The greatest weakness of LoRa technology is the use of unlicensed frequency band. In Europe, the duty-cycle limitation is only 1%. That's regulatory not technology limitation. It does not affect much the downlink or uplink of many IoT applications, but over-the-air firmware updates are very difficult, next to impossible. It would take awfully long time to transfer any reasonable sized firmware. Perhaps some clever delta (diff) technology for patching the device firmware image could work.

 The above comparison is missing energy consumption. It seems to be difficult to find comparable numbers for real energy (J) consumption per delivered payload with different technologies. Mobile data suffers from significant overhead in terms of channel opening, handshaking, etc. Most of the energy is consumed by other functions than transmitting/receiving the actual payload data. As an opposite, LoRa introduces very low overhead. Any technology can provide battery life of over 10 years, it's only question of how much batteries you need.

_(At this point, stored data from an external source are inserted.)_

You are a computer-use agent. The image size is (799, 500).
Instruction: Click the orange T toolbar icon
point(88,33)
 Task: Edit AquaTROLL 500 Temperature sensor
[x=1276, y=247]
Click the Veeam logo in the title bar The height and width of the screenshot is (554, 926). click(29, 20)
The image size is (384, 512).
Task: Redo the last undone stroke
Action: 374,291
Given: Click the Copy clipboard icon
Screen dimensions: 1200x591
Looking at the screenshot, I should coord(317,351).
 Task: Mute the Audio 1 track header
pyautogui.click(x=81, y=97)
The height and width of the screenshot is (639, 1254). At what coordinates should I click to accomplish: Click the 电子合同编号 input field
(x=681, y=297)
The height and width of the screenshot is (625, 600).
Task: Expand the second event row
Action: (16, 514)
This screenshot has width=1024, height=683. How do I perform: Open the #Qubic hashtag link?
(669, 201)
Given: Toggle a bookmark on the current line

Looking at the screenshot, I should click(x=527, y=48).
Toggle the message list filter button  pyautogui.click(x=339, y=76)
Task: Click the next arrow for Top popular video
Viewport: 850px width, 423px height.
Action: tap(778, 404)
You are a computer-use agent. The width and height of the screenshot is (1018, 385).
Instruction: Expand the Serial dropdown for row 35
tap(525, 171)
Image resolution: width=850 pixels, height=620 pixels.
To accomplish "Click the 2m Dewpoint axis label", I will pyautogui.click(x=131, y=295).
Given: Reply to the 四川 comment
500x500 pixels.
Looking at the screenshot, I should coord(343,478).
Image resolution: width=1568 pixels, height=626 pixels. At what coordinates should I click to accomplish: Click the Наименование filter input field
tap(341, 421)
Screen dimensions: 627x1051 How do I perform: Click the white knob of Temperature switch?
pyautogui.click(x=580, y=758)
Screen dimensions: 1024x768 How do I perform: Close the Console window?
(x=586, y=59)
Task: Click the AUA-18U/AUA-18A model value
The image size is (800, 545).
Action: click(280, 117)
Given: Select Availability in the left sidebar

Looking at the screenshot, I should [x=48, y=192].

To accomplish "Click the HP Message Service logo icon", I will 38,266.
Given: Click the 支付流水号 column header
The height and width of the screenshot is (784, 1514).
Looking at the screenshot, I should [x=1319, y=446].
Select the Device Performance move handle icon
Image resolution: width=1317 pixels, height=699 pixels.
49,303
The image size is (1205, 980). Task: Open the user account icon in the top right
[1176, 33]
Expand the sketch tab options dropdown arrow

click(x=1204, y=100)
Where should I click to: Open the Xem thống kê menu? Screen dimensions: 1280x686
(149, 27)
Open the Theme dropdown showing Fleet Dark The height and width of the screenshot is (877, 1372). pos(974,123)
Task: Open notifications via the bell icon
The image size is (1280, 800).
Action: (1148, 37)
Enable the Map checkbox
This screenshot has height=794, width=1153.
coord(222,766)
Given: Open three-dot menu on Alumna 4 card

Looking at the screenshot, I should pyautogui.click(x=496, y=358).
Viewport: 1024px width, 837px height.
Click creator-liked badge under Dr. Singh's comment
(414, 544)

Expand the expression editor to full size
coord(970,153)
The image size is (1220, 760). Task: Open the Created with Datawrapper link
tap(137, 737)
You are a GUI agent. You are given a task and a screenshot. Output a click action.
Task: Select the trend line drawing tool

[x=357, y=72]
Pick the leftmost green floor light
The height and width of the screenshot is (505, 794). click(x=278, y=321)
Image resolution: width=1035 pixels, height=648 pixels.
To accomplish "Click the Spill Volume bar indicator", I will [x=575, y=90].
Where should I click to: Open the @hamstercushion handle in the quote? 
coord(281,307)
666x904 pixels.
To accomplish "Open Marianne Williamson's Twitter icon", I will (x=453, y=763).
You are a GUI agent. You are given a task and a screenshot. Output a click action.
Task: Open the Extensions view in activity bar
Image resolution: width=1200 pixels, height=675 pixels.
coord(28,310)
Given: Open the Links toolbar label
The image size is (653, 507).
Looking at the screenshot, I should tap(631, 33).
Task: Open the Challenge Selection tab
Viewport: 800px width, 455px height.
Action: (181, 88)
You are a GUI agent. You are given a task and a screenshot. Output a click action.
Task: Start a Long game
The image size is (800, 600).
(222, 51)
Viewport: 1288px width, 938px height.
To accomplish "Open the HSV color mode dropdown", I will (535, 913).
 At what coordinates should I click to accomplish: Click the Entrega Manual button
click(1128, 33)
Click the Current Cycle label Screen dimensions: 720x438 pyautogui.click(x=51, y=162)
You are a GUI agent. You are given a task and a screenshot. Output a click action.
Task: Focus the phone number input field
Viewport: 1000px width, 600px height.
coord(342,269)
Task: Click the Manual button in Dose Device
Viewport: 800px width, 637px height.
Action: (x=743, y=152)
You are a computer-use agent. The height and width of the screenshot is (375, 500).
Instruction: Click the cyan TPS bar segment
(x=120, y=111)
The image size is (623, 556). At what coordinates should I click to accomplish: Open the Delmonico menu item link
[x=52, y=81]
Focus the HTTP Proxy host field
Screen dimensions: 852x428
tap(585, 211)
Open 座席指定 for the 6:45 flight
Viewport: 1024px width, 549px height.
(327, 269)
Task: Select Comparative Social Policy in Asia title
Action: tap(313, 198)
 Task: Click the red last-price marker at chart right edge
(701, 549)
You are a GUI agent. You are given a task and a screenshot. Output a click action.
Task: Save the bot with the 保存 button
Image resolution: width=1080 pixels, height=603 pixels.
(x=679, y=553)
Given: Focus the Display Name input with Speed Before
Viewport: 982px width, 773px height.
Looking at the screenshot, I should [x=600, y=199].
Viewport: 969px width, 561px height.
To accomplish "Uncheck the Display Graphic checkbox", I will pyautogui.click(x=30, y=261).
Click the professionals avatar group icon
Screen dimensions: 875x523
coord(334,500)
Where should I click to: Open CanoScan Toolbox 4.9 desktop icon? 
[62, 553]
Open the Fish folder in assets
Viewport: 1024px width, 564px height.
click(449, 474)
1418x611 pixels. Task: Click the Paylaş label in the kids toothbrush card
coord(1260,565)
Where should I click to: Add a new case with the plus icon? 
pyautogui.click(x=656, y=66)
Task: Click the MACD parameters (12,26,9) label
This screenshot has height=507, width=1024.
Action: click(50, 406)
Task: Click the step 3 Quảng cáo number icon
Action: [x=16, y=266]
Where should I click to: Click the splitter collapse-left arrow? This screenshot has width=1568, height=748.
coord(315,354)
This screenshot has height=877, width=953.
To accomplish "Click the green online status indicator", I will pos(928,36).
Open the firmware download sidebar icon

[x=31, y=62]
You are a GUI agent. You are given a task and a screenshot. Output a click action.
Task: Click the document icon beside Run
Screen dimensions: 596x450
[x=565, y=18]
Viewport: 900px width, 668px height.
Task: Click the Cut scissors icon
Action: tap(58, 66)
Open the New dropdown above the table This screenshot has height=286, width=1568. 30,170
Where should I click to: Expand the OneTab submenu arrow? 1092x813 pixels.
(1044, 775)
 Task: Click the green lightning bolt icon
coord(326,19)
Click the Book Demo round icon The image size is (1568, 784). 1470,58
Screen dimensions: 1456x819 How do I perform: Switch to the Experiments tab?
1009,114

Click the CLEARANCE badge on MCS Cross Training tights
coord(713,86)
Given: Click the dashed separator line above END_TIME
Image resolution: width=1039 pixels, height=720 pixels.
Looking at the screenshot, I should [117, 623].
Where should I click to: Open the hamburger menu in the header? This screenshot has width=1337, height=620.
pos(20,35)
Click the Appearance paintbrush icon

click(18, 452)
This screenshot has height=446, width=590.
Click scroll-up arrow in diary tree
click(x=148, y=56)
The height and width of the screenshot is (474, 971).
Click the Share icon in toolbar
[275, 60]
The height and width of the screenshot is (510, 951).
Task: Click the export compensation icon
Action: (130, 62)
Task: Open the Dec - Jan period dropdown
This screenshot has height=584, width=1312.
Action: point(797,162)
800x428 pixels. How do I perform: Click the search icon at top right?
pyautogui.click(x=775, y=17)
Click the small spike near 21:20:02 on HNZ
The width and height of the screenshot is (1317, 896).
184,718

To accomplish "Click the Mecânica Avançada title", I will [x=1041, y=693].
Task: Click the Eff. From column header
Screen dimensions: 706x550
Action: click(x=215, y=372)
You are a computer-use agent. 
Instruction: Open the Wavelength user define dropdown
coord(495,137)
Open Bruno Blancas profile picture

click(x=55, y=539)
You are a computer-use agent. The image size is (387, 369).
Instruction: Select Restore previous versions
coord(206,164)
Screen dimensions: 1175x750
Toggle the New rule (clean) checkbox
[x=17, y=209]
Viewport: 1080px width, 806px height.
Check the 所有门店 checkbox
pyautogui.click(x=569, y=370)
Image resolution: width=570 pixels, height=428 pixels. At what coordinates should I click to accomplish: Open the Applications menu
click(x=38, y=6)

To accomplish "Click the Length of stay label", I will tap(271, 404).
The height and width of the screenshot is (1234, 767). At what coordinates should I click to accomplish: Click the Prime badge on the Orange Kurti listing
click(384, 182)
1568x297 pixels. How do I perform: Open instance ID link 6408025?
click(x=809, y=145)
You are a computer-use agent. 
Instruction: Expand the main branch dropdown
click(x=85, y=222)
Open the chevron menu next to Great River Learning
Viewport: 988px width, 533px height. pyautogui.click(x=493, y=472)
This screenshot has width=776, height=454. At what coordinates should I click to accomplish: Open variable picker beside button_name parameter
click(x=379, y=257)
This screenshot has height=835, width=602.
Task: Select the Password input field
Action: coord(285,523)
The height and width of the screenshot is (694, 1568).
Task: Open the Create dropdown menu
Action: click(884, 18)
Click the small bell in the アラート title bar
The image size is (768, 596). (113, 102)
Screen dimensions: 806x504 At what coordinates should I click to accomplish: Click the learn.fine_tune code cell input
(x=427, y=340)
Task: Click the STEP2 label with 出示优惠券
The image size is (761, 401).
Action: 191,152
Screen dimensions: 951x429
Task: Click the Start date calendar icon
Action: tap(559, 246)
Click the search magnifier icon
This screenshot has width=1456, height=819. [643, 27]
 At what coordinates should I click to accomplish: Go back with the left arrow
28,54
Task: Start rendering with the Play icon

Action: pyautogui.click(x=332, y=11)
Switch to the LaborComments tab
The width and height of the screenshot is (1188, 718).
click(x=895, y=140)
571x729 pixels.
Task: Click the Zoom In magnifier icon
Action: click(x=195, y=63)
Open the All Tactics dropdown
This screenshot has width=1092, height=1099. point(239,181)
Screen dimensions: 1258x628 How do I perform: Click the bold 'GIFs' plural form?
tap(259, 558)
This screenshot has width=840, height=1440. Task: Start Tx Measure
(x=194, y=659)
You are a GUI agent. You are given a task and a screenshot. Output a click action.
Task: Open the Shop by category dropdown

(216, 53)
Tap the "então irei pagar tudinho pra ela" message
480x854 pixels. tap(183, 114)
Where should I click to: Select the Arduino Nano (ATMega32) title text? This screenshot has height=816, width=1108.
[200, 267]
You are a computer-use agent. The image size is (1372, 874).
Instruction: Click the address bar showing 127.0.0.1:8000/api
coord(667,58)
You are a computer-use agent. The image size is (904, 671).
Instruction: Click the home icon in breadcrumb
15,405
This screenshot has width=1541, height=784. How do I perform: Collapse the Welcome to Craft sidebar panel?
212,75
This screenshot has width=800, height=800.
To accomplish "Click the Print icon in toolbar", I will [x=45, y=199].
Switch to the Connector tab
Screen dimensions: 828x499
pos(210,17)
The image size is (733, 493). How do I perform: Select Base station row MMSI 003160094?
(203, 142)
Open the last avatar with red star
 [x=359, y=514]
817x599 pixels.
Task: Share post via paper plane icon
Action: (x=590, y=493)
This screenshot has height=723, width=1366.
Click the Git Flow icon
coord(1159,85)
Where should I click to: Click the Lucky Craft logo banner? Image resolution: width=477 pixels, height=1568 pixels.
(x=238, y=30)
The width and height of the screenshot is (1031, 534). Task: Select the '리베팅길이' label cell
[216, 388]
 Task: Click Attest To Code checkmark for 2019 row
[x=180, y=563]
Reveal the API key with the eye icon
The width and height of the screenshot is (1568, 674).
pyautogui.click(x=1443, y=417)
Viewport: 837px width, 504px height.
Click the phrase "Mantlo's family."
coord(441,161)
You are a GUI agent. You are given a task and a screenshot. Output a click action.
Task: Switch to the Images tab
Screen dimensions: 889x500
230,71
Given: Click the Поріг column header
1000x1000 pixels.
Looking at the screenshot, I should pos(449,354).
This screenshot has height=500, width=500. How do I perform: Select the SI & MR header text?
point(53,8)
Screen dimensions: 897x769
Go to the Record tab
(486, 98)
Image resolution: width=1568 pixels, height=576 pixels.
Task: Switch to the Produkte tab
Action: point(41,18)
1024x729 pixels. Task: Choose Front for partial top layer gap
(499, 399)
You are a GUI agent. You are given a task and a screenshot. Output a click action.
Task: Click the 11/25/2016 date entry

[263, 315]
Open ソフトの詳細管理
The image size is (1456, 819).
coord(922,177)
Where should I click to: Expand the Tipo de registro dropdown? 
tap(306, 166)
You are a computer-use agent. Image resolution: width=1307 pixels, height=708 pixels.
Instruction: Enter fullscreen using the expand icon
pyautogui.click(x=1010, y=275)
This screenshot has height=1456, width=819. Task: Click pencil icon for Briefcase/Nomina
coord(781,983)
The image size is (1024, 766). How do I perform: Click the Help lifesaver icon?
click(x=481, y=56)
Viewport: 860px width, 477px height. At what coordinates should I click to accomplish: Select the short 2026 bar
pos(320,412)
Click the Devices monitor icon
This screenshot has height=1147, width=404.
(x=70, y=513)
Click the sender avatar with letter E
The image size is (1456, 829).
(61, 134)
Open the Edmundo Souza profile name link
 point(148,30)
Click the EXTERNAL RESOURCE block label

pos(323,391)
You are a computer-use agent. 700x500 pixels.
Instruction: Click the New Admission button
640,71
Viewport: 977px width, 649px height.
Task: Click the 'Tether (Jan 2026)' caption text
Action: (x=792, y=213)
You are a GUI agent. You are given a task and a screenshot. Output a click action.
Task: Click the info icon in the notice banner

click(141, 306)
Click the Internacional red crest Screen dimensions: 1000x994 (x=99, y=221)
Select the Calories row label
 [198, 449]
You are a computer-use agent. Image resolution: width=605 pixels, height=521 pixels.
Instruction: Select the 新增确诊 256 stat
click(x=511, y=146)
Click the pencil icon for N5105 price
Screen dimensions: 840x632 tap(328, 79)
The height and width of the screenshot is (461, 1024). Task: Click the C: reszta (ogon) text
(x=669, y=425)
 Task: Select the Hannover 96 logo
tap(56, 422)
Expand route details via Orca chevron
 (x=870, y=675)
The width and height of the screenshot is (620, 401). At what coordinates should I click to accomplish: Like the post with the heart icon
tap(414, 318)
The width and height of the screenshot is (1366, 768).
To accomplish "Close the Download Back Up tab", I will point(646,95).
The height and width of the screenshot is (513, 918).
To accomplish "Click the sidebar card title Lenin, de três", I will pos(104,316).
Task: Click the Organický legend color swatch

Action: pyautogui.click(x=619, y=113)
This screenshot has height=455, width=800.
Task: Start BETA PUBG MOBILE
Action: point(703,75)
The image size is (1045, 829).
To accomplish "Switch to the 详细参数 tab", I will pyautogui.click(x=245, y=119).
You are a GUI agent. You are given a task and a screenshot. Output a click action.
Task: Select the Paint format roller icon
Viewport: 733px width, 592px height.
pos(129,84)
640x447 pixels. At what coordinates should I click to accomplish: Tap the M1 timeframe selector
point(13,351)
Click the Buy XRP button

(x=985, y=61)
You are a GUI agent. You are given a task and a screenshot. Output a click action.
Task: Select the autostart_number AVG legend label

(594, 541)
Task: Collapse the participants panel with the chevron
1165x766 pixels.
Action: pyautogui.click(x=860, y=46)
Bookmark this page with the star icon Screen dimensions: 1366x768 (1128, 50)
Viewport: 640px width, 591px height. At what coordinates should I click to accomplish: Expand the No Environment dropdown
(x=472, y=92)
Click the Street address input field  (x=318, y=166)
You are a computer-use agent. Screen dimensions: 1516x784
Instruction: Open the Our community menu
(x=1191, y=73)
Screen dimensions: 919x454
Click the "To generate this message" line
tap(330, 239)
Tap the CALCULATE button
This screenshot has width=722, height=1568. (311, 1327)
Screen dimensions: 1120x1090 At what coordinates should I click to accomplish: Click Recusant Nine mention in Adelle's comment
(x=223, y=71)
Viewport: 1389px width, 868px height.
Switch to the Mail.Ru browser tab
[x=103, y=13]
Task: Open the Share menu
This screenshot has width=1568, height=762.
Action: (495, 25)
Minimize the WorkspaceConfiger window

LoRa is available as of Today. For LTE-M, first device and network manufacturers must introduce new products, then operators must upgrade their base stations. I don't believe LTE-M is really in place next year. Once it's there, the deployment of the technology will be fast for sure.

No convergence of IoT connectivity technologies is visible within the foreseeable future. There are different use cases for different types of radios. Main categories are short range radios (Bluetooth, Wifi, etc), Low Power Wide Area (LoRa, UNB), and cellular data. They have all different nature and no single technology will rule them all.